Руководство германской компартии только ярче подчеркивает свой ультиматизм, когда казуистически оговаривается в своих воззваниях: 'Мы не требуем от вас, чтоб вы заранее признали наши коммунистические воззрения'. Это звучит, как извинение за политику, которой извинения быть не может. Когда партия заявляет, что она отказывается вступать в какие бы то ни было переговоры с другими организациями, но разрешает рабочим социал-демократам порвать со своей организацией и, не называя себя коммунистами, стать под руководство компартии, то это и есть чистейший ультиматизм. Оговорка насчет 'коммунистических воззрений' совершенно смехотворна: рабочий, который готов уже сегодня порвать со своей партией, чтобы принять участие в борьбе под коммунистическим руководством, не остановится перед тем, чтобы назвать себя коммунистом. Дипломатические уловки, игра с ярлычками чужды рабочему. Он берет политику и организацию по существу. Он остается в социал-демократии до тех пор, пока не доверяет коммунистическому руководству. Можно сказать с уверенностью, что большинство социал- демократических рабочих не потому остается сегодня еще в своей партии, что доверяет реформистскому руководству, а только потому, что не доверяет коммунистическому. Но они хотят уже сегодня бороться против фашизма. Если им указать ближайший этап совместной борьбы, они потребуют, чтоб их организация стала на этот путь. Если организация будет упираться, они могут дойти до разрыва с ней.

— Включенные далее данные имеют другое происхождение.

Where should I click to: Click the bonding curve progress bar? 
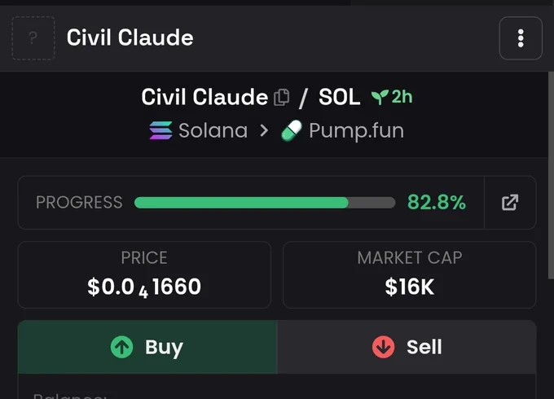(x=265, y=203)
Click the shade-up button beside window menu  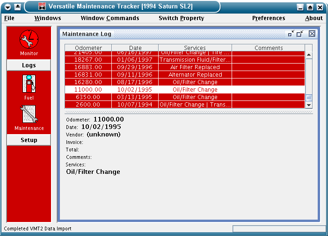point(17,7)
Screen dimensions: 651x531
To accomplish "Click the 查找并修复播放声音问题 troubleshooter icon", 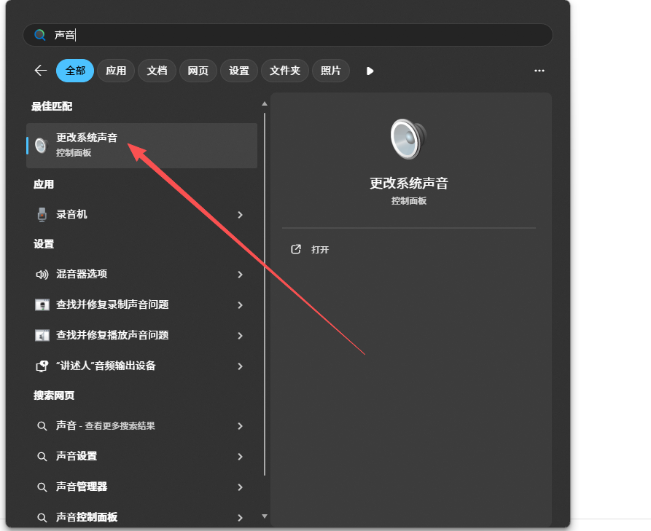I will 42,335.
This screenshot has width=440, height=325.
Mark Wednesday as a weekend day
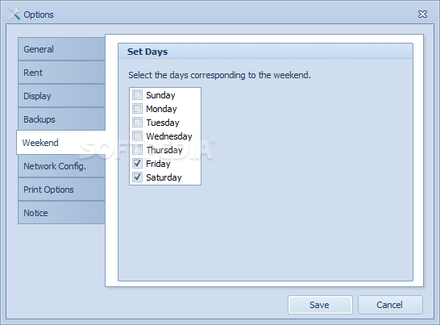pyautogui.click(x=138, y=136)
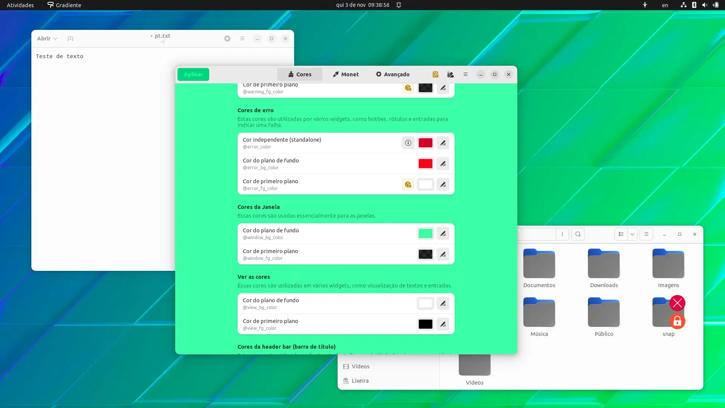Click the pencil icon for @error_color
The height and width of the screenshot is (408, 725).
tap(443, 143)
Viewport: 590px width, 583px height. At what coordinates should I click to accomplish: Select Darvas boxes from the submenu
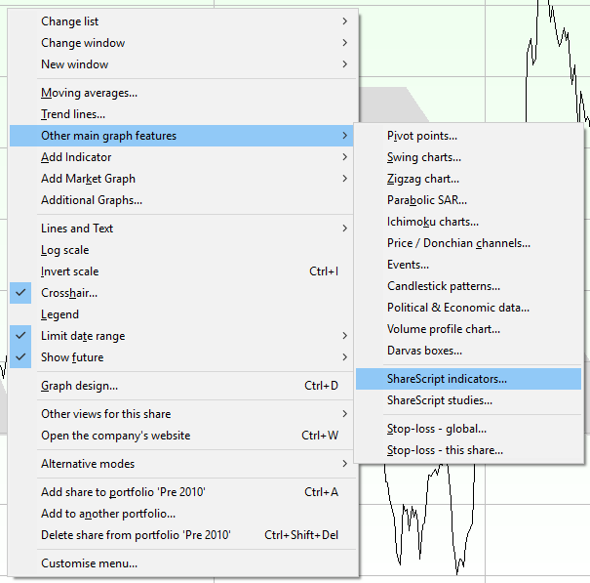click(424, 351)
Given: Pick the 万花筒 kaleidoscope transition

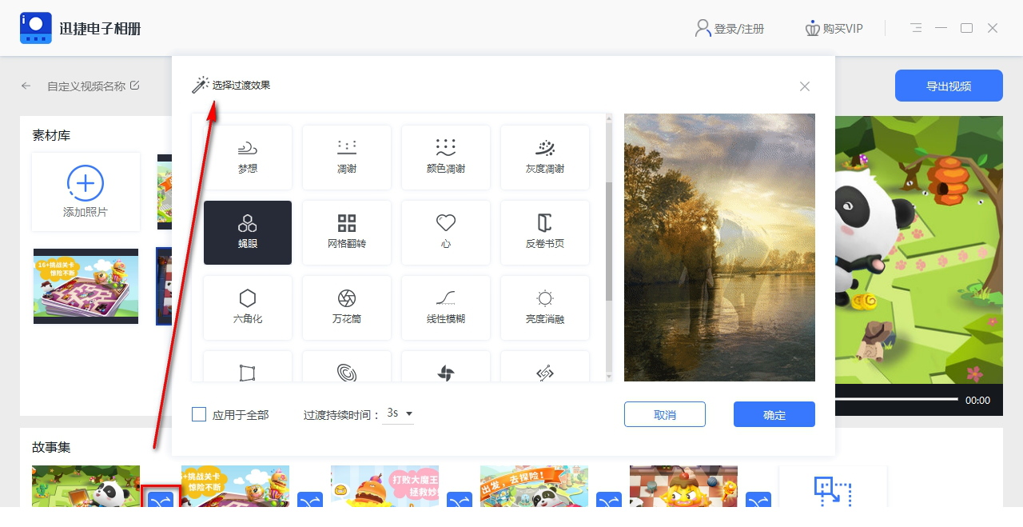Looking at the screenshot, I should [x=346, y=307].
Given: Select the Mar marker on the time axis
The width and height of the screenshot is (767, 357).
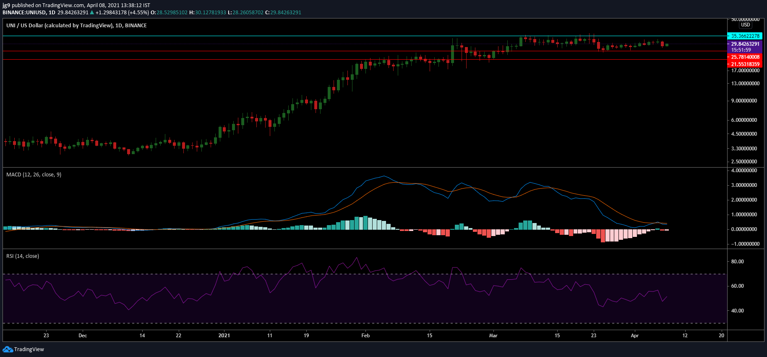Looking at the screenshot, I should coord(493,335).
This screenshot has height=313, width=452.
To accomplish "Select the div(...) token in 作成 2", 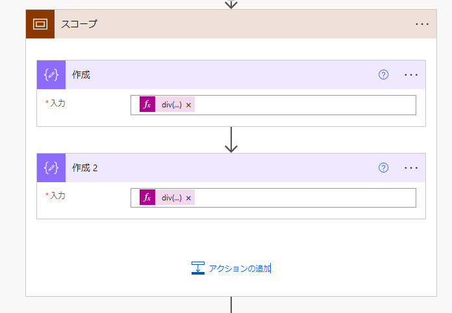I will coord(171,198).
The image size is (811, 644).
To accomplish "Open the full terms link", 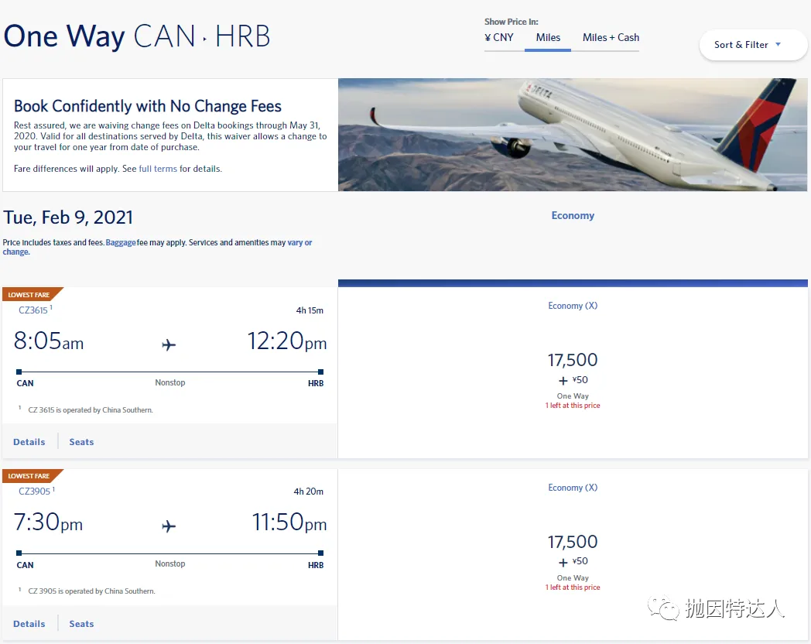I will (158, 169).
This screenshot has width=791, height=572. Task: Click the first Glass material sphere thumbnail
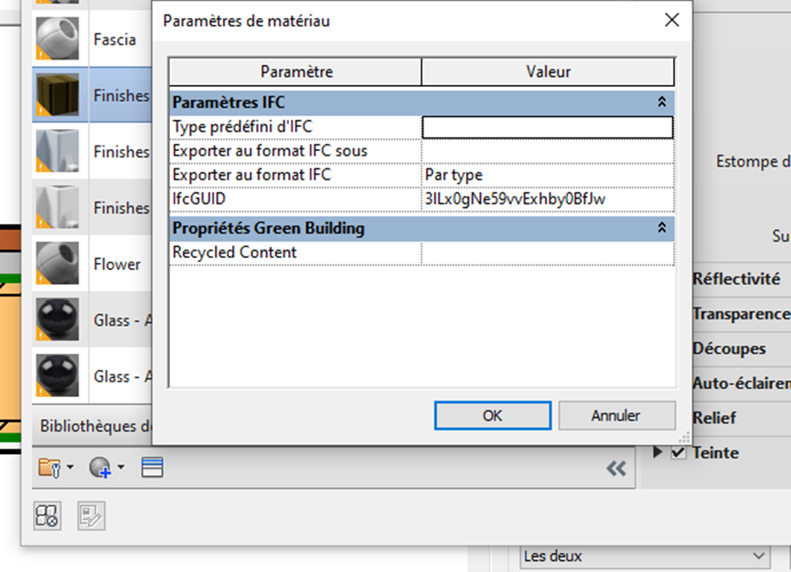pyautogui.click(x=59, y=320)
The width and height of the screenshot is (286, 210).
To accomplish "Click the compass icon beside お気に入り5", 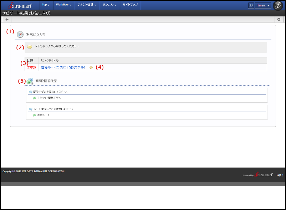I will [x=20, y=35].
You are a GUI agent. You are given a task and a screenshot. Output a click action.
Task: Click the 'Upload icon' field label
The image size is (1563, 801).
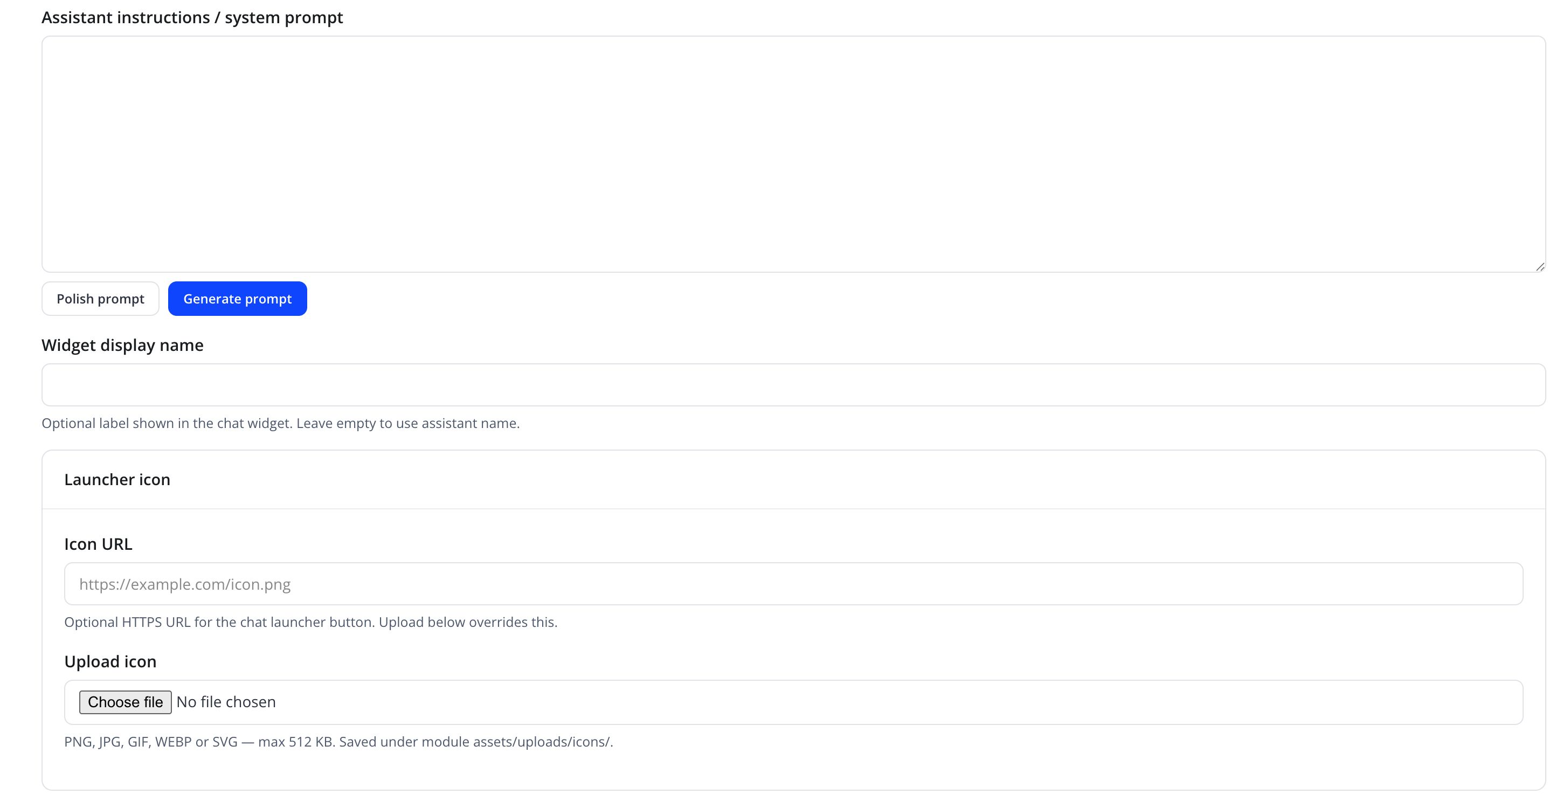[110, 661]
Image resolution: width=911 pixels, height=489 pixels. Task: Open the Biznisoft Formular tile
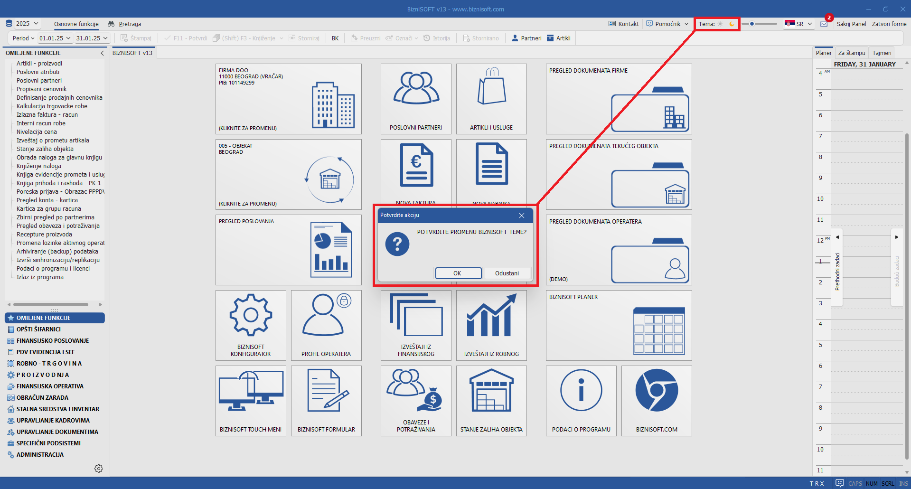pyautogui.click(x=326, y=401)
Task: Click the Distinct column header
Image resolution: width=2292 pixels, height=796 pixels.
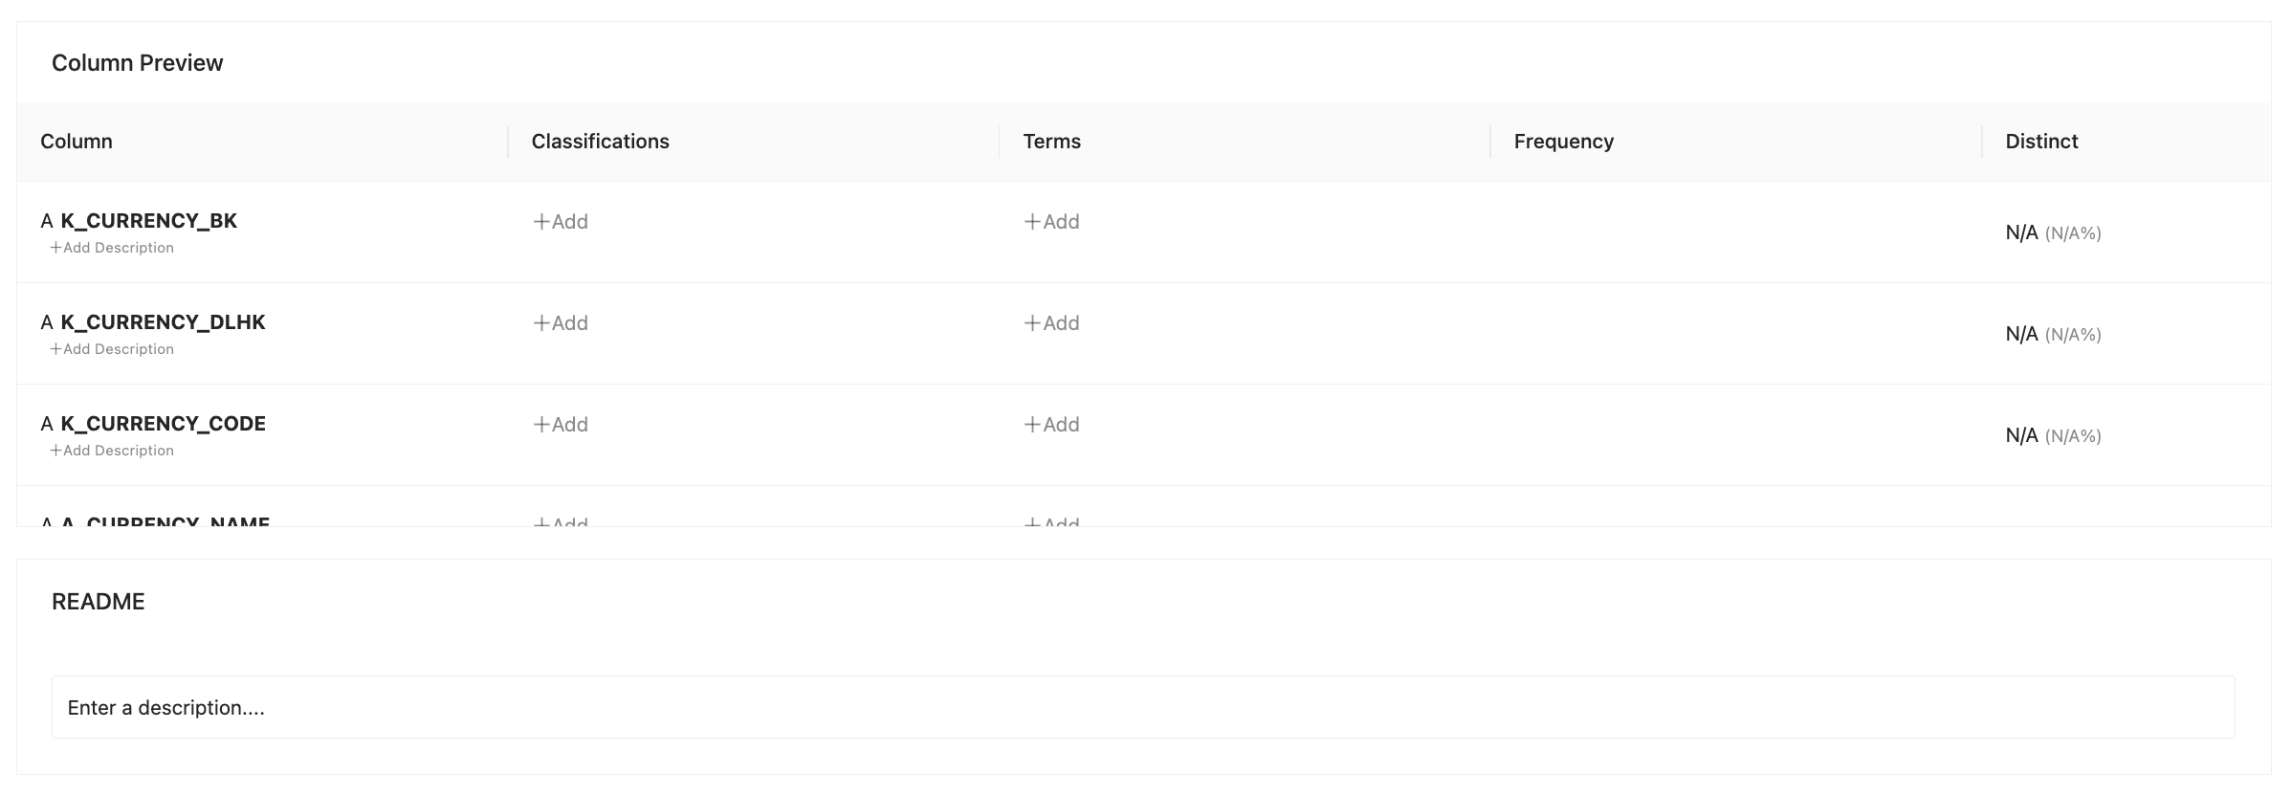Action: tap(2042, 142)
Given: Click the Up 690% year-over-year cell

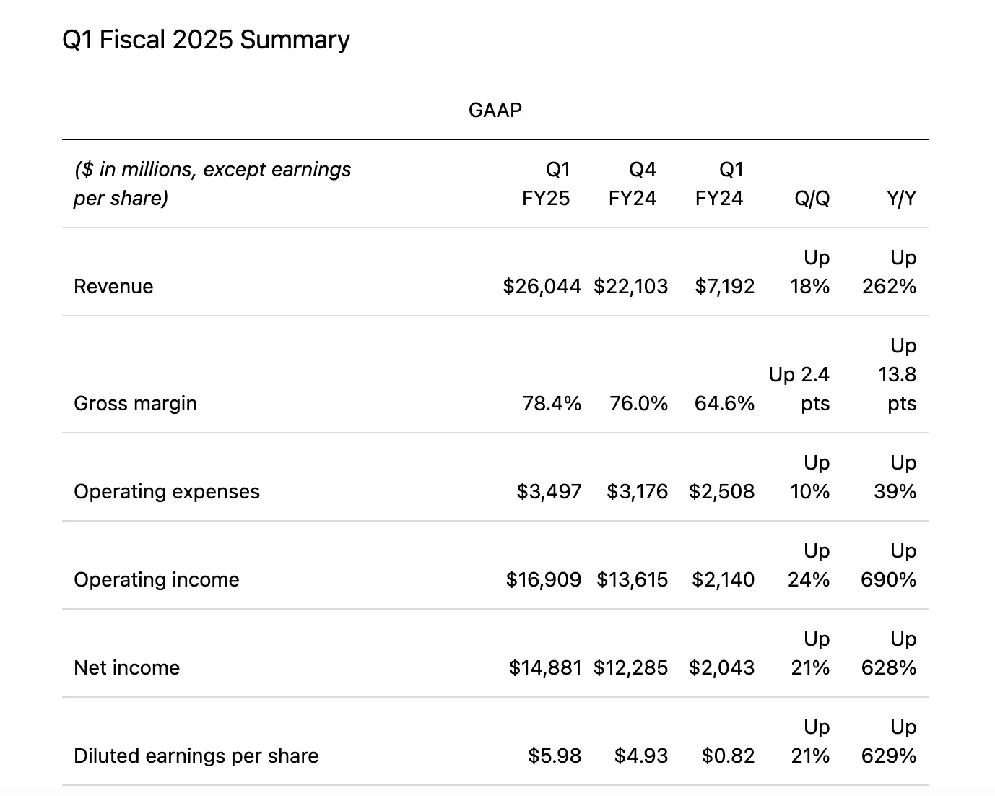Looking at the screenshot, I should pyautogui.click(x=889, y=566).
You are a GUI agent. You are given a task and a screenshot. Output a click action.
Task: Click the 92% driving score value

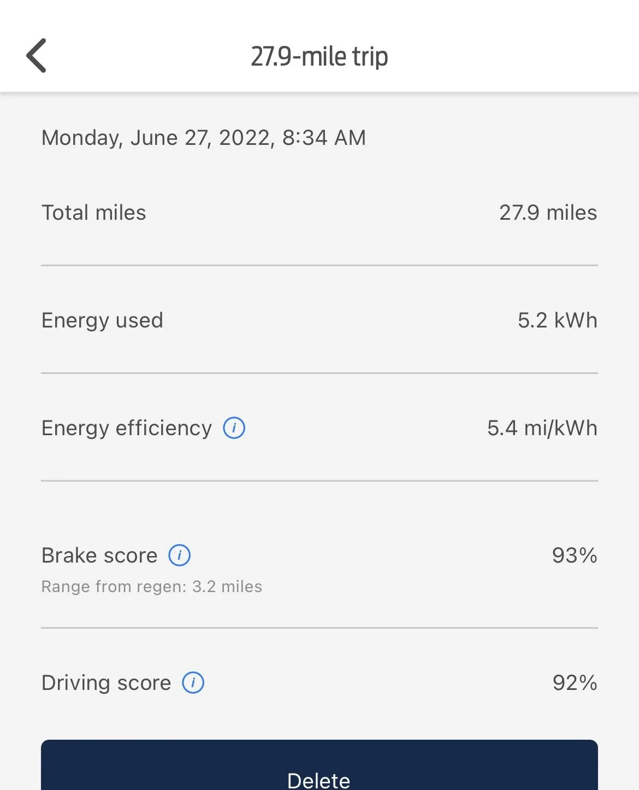[x=575, y=683]
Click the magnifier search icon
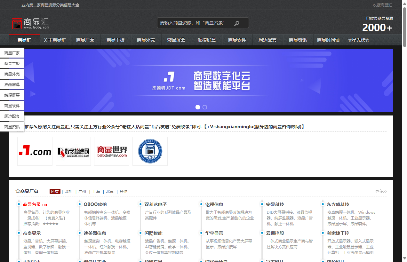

Вместо того, чтоб помочь социал-демократическим рабочим на опыте найти свой путь, ЦК компартии помогает вождям социал-демократии против рабочих. Свое нежелание бороться, свой страх перед борьбой, свою неспособность к борьбе Вельсы и Гильфердинги с полным успехом прикрывают сейчас ссылкой на нежелание компартии участвовать в общей борьбе. Упрямый, тупой, бессмысленный отказ компартии от политики единого фронта стал в нынешних условиях важнейшим политическим ресурсом социал-демократии. Поэтому-то социал-демократия, со свойственным ей паразитизмом, и цепляется так за нашу критику ультиматистской политики Сталина-Тельмана.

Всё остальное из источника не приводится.